Keine Heizfunktion? Diese Alternativen bleiben
Wenn dein Gerät nur kühlt oder die TMA reißt, ist die KfW raus – aber nicht jede Förderung. Diese Optionen bleiben dir:
| Förderweg | Höhe | Bedingung |
|---|---|---|
| BAFA (raumlufttechnische Anlagen) | 15 %, max. 4.500 € (mit iSFP bis 12.000 €) | Nur Anlagen mit Wärme-/Kälterückgewinnung – klassische Split-Klima NICHT |
| Steuerbonus §35c EStG | 20 % der Kosten über 3 Jahre, max. 40.000 € | Energetische Sanierung am selbstgenutzten Bestandsgebäude |
| Handwerkerbonus §35a EStG | 20 % der Lohnkosten, max. 1.200 €/Jahr | Auf den Arbeitslohn, nicht aufs Material |
| KfW-Ergänzungskredit 358 | zinsgünstiger Kredit | Zusätzlich zur Zuschussförderung möglich |
Wichtig: Für dieselbe Maßnahme lassen sich diese Förderungen nicht kombinieren – du entscheidest dich für einen Weg. Der KfW-Ergänzungskredit 358 ist die Ausnahme, er ergänzt die Zuschussförderung. Einen vollständigen Überblick über alle Bundes- und Landesprogramme gibt unser Förderradar 2026.

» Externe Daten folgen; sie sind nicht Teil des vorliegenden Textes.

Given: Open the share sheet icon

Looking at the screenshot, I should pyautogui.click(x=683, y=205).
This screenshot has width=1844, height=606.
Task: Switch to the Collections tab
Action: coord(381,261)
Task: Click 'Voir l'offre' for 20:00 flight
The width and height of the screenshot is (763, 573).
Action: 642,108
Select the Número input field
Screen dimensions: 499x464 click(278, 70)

Lohnt sich der Förderweg – und für wen?
Kurz: Für Selbstnutzer im Bestandsgebäude, die ohnehin ihre alte Öl- oder Gasheizung loswerden wollen, ist die KfW 458 ein starkes Argument – bis zu 21.000 € sind eine echte Hausnummer. Eine reversible Luft-Luft-Wärmepumpe ist dann oft die günstigste Variante, ein Haus auf Wärmepumpe umzustellen, wenn die Gebäudehülle und die Heizlast passen.

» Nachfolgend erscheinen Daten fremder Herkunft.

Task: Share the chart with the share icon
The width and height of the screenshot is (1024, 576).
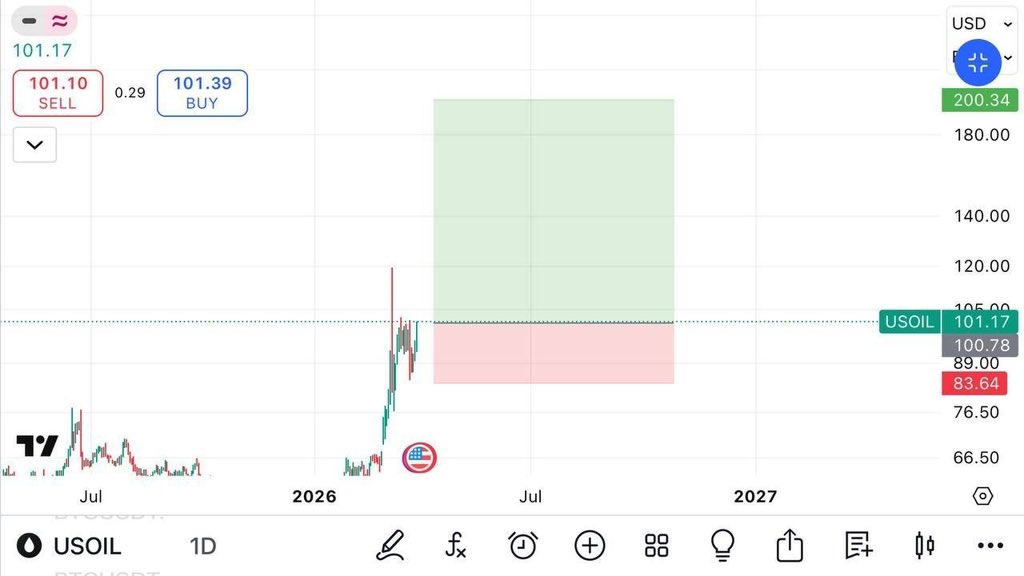Action: tap(790, 545)
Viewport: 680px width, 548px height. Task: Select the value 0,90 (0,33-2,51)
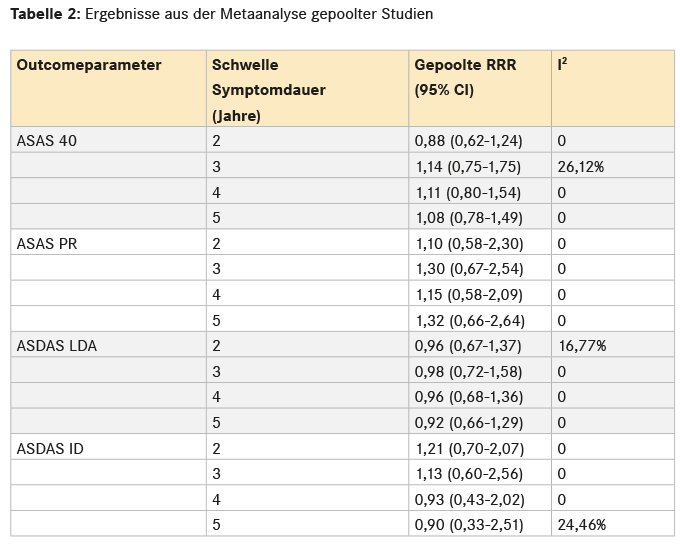tap(468, 525)
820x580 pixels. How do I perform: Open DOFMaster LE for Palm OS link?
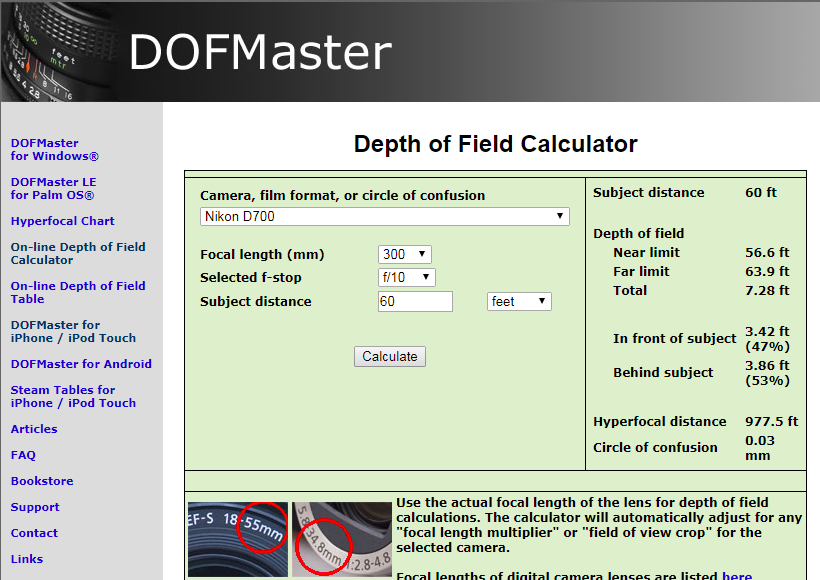(x=54, y=189)
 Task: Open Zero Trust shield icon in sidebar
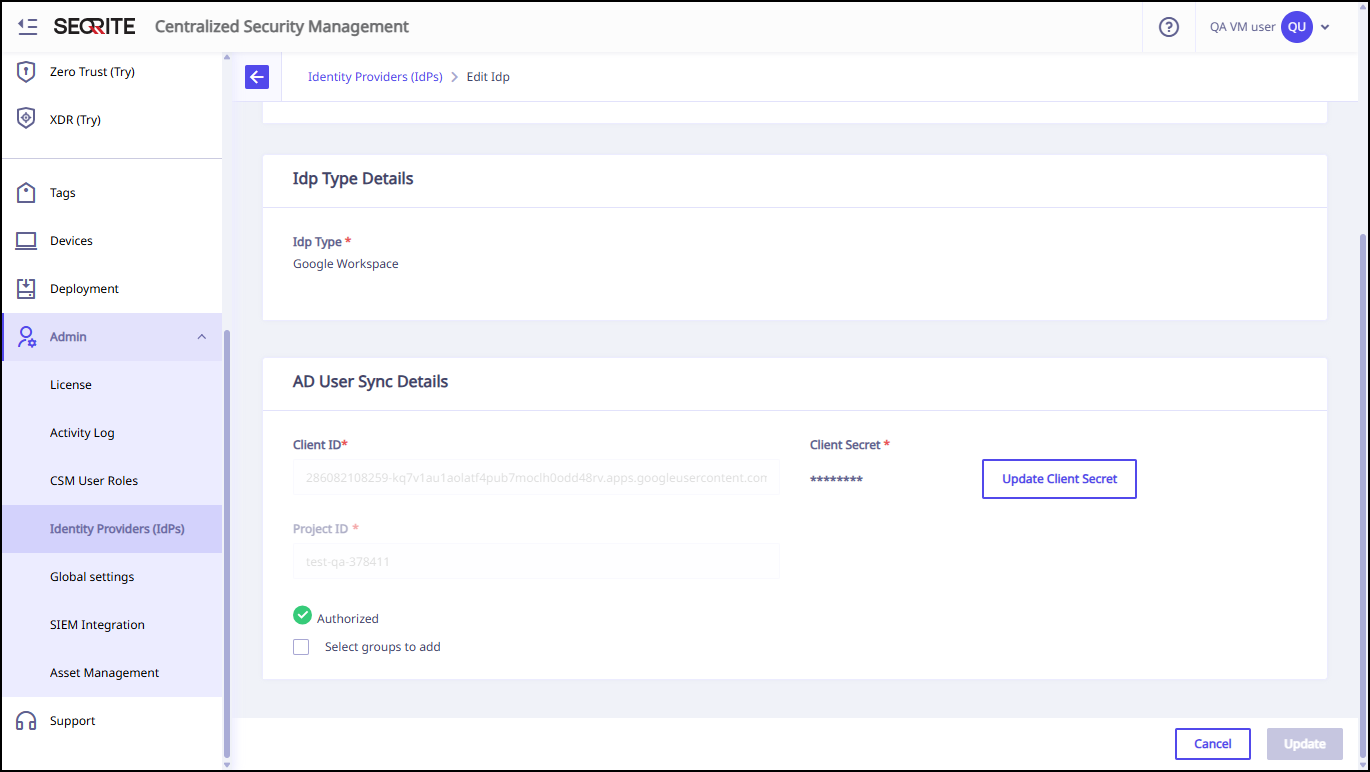27,72
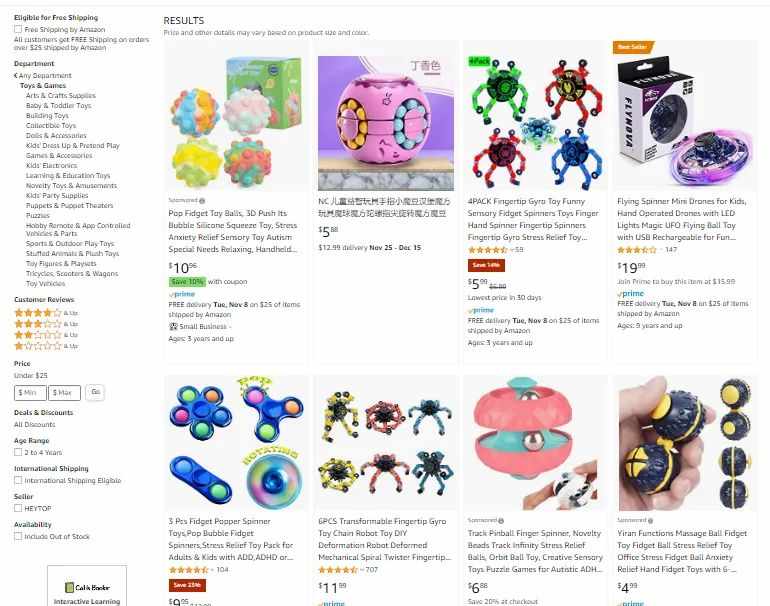Open the Building Toys department
770x606 pixels.
coord(47,115)
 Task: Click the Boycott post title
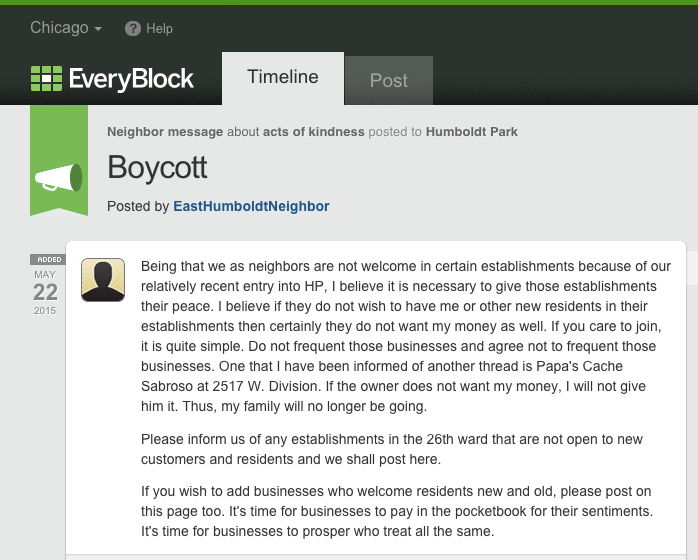coord(157,167)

Nicht lohnt sich der bürokratische Aufwand, wenn du das Gerät primär zum Kühlen willst und nur nebenbei heizt. Dann sind §35a oder §35c die ehrlichere Wahl – weniger Förderung, aber auch kein Energieberater und keine BzA. Prüfe vor dem Kauf drei Dinge: Steht das Gerät auf der BAFA-Liste? Schafft es eine JAZ ≥ 3,0? Kann es Wärmemengen messen? Sind alle drei mit Ja beantwortet, ist der Förderweg seinen Aufwand wert.
Unsere klare Empfehlung: Kombiniere von Anfang an mit Solar. Eine PV-Anlage (0 % USt, KfW 270) plus eine förderfähige Luft-Luft-Wärmepumpe (KfW 458) senkt deine Heizkosten dauerhaft auf wenige Cent pro Kilowattstunde – und der Förder-Stack finanziert einen Großteil der Investition mit. Wer nachts kühlen und tagsüber Solarstrom nutzen will, findet die Speicher-Auslegung in Klimaanlage nachts mit Solarstrom kühlen. Passende Komplettpakete zeigen unsere Komplettanlagen.
Häufige Fragen
Ist eine Split-Klimaanlage wirklich eine Wärmepumpe?
Ja. Eine reversible Split-Klimaanlage arbeitet im Heizbetrieb als Luft-Luft-Wärmepumpe: Sie entzieht der Außenluft Wärme und gibt sie im Raum ab. Genau deshalb fällt sie grundsätzlich unter die Heizungsförderung KfW 458 – sofern sie als primäre Heizung dient und die technischen Mindestanforderungen erfüllt.
Wie hoch ist die Förderung für eine Split-Klimaanlage 2026?
Bis zu 70 % der förderfähigen Kosten, gedeckelt auf maximal 30.000 € – also höchstens 21.000 € Zuschuss pro Wohneinheit. Die 70 % entstehen aus 30 % Grundförderung, 20 % Klimageschwindigkeitsbonus, 30 % Einkommensbonus und 5 % Effizienzbonus, wobei der Deckel bei 70 % liegt.
Warum bekommen viele Split-Geräte trotzdem keine Förderung?
Weil sie die technischen Mindestanforderungen reißen. Am häufigsten scheitert es an einer Jahresarbeitszahl unter 3,0, an der fehlenden Eintragung auf der BAFA-Liste oder daran, dass das Gerät die erzeugte Wärmemenge nicht messen und anzeigen kann.
Kann ich KfW-Förderung für die Wärmepumpe und für meine PV-Anlage gleichzeitig nutzen?
Ja. Es sind zwei getrennte Maßnahmen: Die Wärmepumpe läuft über die KfW 458, die Photovoltaikanlage profitiert vom 0-%-Umsatzsteuersatz und kann über den KfW-Kredit 270 finanziert werden. Beide Förderwege ergänzen sich – nur innerhalb derselben Maßnahme darfst du Förderungen nicht doppelt beanspruchen.
Was, wenn meine Klimaanlage nur kühlt?
Dann gibt es keine KfW-Förderung. Übrig bleiben der Steuerbonus nach §35c EStG (20 % über drei Jahre) oder der Handwerkerbonus nach §35a EStG (20 % der Lohnkosten, max. 1.200 € pro Jahr). Beide gelten nur für selbstgenutzte Bestandsgebäude und sind für dieselbe Maßnahme nicht kombinierbar.